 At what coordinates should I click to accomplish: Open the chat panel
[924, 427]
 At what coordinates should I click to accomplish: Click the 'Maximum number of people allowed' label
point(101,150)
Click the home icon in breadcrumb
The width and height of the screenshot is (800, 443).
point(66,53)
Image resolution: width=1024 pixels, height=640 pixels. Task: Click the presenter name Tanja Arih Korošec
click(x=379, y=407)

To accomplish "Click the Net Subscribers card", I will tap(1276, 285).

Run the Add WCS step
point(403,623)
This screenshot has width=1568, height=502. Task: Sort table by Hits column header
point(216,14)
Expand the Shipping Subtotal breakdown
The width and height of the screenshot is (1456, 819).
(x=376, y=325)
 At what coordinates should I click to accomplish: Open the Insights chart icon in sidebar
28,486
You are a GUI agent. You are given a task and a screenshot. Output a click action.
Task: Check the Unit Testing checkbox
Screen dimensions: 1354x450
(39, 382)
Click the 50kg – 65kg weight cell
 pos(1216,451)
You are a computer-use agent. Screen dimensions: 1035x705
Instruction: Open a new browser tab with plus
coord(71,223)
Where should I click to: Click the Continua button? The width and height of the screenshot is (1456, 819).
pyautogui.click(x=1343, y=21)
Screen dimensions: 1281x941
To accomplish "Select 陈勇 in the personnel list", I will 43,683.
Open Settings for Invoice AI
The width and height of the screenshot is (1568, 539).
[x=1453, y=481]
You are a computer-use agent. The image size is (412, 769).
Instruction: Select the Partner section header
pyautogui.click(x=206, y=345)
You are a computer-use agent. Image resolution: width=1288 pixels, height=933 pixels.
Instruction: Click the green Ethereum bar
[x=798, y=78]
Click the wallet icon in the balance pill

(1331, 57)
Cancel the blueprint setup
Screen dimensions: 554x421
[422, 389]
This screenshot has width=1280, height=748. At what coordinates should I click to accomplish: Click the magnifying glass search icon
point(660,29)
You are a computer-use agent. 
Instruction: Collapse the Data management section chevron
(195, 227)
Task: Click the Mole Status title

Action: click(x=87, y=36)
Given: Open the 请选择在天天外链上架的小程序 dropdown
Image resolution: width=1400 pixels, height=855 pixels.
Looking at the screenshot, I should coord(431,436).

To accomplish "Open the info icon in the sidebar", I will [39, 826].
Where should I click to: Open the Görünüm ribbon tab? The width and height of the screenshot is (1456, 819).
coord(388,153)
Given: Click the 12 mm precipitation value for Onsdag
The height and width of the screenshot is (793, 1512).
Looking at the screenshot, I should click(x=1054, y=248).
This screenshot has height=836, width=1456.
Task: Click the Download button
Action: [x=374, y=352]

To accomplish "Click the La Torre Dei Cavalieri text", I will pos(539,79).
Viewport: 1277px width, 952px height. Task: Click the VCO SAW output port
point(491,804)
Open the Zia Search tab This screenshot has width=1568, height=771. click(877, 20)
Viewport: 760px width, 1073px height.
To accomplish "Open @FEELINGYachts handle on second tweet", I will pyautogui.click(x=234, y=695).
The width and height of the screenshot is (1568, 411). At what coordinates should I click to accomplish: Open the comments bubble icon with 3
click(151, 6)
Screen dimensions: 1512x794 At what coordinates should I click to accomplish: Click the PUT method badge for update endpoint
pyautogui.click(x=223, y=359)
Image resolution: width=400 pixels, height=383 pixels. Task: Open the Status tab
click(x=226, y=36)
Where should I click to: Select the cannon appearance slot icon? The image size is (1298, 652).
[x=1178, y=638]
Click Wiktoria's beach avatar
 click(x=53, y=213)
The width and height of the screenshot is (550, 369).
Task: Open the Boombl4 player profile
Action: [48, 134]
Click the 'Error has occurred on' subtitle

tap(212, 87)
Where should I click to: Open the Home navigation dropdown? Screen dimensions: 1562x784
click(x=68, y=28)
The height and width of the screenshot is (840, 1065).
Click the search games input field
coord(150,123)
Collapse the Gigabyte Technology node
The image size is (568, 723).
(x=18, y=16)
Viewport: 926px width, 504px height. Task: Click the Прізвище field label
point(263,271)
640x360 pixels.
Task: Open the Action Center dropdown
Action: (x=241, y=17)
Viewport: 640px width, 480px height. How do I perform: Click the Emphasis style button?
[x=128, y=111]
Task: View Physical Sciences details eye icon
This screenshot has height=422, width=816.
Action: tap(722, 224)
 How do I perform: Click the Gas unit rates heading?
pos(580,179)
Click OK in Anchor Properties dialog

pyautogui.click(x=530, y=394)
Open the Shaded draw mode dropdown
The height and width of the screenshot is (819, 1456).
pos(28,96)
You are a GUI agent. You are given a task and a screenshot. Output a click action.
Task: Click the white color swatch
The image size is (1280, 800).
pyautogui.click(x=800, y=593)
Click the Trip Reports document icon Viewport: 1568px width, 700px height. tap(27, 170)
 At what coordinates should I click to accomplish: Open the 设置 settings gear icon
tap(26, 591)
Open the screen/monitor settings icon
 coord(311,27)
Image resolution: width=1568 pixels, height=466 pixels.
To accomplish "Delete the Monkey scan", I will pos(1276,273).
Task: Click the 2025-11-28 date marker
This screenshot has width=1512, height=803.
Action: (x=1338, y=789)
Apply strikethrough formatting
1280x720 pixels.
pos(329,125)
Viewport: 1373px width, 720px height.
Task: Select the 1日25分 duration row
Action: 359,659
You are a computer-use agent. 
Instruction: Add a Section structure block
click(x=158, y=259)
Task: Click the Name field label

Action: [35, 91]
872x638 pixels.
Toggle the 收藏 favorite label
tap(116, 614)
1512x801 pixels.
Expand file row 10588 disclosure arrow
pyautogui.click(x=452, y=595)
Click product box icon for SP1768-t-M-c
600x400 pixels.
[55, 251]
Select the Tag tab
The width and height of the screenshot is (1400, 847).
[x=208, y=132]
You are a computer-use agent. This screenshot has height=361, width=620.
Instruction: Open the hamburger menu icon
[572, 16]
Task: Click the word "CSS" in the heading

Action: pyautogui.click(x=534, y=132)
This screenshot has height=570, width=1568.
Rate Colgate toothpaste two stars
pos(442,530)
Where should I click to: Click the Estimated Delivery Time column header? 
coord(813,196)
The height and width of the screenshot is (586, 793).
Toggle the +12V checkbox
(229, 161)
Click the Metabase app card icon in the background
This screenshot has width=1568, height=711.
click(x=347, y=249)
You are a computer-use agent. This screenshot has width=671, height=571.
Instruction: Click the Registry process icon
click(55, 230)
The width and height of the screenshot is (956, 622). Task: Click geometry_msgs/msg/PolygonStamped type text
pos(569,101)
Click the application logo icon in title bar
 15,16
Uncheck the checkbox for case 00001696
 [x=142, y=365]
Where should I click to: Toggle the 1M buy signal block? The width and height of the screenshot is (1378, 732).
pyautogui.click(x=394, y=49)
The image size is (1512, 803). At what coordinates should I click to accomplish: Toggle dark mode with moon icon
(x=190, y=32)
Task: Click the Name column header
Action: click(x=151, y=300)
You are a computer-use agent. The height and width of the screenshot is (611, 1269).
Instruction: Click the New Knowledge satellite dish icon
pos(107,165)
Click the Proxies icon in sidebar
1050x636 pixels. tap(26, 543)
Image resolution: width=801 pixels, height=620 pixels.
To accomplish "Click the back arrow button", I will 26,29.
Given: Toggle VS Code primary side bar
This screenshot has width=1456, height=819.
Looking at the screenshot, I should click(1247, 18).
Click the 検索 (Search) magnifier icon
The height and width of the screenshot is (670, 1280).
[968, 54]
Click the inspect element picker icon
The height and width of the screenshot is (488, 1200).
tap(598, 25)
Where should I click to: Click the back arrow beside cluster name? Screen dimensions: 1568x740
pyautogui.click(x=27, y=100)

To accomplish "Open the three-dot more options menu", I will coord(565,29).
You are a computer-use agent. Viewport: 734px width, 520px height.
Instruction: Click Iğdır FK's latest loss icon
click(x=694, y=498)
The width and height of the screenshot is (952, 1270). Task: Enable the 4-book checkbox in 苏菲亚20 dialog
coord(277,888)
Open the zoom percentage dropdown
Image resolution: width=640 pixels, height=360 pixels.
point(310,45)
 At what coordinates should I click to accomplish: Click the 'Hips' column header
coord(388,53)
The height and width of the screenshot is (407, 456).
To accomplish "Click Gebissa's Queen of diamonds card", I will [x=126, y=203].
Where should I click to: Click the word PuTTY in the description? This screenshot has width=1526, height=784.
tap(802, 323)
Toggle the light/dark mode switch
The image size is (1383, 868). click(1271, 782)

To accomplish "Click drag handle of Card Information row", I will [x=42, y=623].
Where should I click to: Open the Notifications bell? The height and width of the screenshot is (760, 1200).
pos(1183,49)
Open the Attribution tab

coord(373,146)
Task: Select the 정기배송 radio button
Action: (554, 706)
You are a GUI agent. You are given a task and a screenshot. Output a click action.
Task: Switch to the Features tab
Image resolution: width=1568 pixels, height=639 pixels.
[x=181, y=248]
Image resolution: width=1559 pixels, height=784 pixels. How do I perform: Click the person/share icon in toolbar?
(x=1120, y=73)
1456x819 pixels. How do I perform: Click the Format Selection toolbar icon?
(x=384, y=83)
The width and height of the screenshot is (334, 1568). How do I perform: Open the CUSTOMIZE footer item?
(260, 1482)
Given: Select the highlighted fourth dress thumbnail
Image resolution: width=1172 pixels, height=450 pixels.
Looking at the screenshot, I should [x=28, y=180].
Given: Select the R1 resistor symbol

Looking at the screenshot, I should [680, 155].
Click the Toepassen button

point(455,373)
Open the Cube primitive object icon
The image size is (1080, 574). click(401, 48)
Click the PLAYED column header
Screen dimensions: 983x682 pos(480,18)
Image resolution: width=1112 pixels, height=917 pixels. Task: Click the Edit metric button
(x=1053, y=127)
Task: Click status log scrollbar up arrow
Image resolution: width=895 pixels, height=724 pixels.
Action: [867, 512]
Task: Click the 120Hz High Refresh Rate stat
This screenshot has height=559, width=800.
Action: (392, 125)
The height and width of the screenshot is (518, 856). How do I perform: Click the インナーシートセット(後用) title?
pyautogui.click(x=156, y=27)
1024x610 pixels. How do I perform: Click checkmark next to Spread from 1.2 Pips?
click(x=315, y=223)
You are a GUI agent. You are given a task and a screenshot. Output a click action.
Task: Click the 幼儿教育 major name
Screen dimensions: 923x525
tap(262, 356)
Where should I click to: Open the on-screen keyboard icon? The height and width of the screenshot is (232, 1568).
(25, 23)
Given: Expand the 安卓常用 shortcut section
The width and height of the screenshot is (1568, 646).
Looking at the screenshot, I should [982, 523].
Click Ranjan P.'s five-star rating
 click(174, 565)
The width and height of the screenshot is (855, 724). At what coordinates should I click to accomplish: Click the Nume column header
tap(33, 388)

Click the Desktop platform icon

====================

YOUR GOAL
Echo the lines word for word, beginning at the line that contains "Where should I click to: Click the Continua" and stopping after the line that contains "pyautogui.click(x=206, y=345)".

THE OUTPUT
Where should I click to: Click the Continua button? The width and height of the screenshot is (1456, 819).
pyautogui.click(x=1343, y=21)
Screen dimensions: 1281x941
To accomplish "Select 陈勇 in the personnel list", I will 43,683.
Open Settings for Invoice AI
The width and height of the screenshot is (1568, 539).
[x=1453, y=481]
You are a computer-use agent. The image size is (412, 769).
Instruction: Select the Partner section header
pyautogui.click(x=206, y=345)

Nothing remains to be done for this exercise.